_Task inputs_:

- - - - - - -

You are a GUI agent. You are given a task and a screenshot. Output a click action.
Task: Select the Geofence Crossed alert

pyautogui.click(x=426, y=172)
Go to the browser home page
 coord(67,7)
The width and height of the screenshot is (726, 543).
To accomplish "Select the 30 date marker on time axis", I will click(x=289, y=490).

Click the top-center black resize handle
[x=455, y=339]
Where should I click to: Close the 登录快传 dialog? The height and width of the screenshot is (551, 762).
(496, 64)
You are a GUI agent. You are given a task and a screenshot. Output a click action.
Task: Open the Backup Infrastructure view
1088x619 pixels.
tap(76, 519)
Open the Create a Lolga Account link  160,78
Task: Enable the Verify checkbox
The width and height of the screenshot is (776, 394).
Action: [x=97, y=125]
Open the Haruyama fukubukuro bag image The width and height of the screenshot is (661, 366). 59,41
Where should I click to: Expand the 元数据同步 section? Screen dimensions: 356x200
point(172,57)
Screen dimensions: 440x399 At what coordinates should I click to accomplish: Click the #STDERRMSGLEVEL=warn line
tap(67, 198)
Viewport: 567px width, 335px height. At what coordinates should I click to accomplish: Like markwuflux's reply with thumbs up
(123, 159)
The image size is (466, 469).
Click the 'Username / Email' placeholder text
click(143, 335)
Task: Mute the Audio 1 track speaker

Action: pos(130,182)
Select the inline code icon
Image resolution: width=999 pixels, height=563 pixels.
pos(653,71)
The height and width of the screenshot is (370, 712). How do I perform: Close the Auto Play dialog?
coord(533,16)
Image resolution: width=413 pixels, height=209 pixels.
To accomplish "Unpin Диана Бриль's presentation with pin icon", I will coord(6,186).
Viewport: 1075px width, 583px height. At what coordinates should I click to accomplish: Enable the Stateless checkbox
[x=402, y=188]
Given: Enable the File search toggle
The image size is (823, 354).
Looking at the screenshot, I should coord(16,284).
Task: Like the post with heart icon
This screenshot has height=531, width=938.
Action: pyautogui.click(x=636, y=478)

- - - - - - -

_Task to complete_:
Rewrite the listing above as a numbered list with each line as its own item, and drop the blank lines.

_The result_:
1. You are a GUI agent. You are given a task and a screenshot. Output a click action.
2. Task: Select the Geofence Crossed alert
3. pyautogui.click(x=426, y=172)
4. Go to the browser home page
5.  coord(67,7)
6. The width and height of the screenshot is (726, 543).
7. To accomplish "Select the 30 date marker on time axis", I will click(x=289, y=490).
8. Click the top-center black resize handle
9. [x=455, y=339]
10. Where should I click to: Close the 登录快传 dialog? The height and width of the screenshot is (551, 762).
11. (496, 64)
12. You are a GUI agent. You are given a task and a screenshot. Output a click action.
13. Task: Open the Backup Infrastructure view
14. 1088x619 pixels.
15. tap(76, 519)
16. Open the Create a Lolga Account link  160,78
17. Task: Enable the Verify checkbox
18. The width and height of the screenshot is (776, 394).
19. Action: [x=97, y=125]
20. Open the Haruyama fukubukuro bag image The width and height of the screenshot is (661, 366). 59,41
21. Where should I click to: Expand the 元数据同步 section? Screen dimensions: 356x200
22. point(172,57)
23. Screen dimensions: 440x399 At what coordinates should I click to accomplish: Click the #STDERRMSGLEVEL=warn line
24. tap(67, 198)
25. Viewport: 567px width, 335px height. At what coordinates should I click to accomplish: Like markwuflux's reply with thumbs up
26. (123, 159)
27. The image size is (466, 469).
28. Click the 'Username / Email' placeholder text
29. click(143, 335)
30. Task: Mute the Audio 1 track speaker
31. Action: pos(130,182)
32. Select the inline code icon
33. Image resolution: width=999 pixels, height=563 pixels.
34. pos(653,71)
35. The height and width of the screenshot is (370, 712). How do I perform: Close the Auto Play dialog?
36. coord(533,16)
37. Image resolution: width=413 pixels, height=209 pixels.
38. To accomplish "Unpin Диана Бриль's presentation with pin icon", I will coord(6,186).
39. Viewport: 1075px width, 583px height. At what coordinates should I click to accomplish: Enable the Stateless checkbox
40. [x=402, y=188]
41. Given: Enable the File search toggle
42. The image size is (823, 354).
43. Looking at the screenshot, I should coord(16,284).
44. Task: Like the post with heart icon
45. This screenshot has height=531, width=938.
46. Action: pyautogui.click(x=636, y=478)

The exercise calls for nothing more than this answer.